Search the material below for the string "HOSEI" and extract each line that has it.

━━━━━ Exercise material

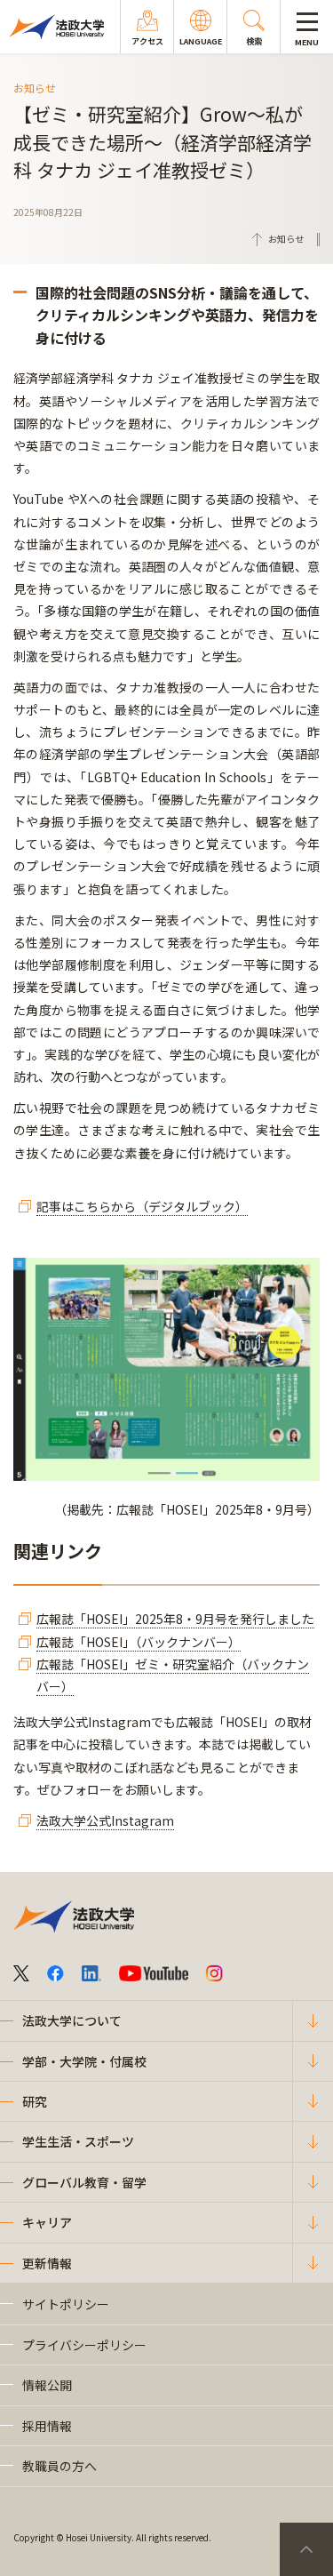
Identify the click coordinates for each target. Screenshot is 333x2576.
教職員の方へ (59, 2466)
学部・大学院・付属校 (84, 2061)
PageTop (306, 2549)
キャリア (47, 2222)
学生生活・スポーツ (78, 2141)
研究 (34, 2101)
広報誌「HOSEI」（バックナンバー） (138, 1642)
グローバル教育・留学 (84, 2182)
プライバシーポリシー (84, 2345)
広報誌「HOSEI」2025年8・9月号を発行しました (175, 1619)
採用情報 (47, 2426)
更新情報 (47, 2263)
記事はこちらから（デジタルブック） (142, 1206)
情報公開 (47, 2385)
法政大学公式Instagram (105, 1820)
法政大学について (72, 2020)
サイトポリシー (65, 2304)
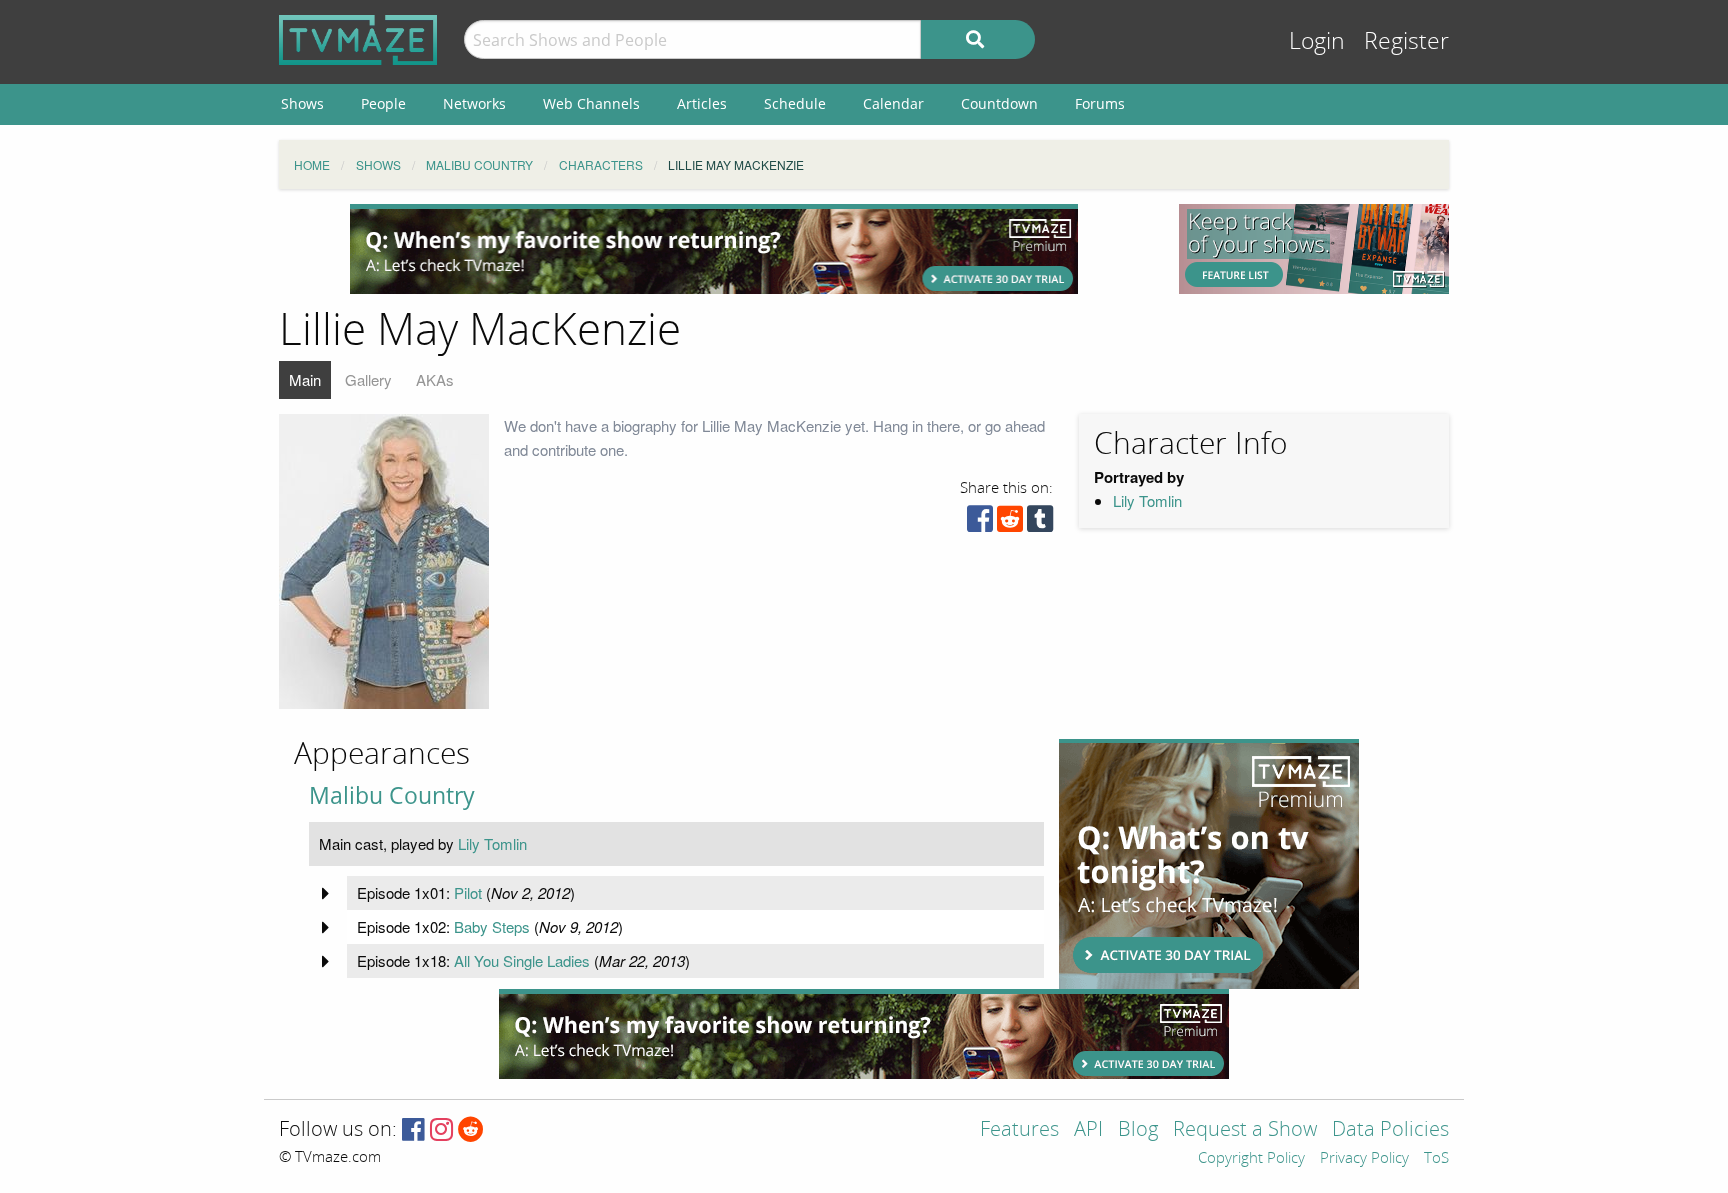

━━━━━━━━━━

_Output for this exercise_
広報誌「HOSEI」（バックナンバー） (138, 1642)
広報誌「HOSEI」2025年8・9月号を発行しました (175, 1619)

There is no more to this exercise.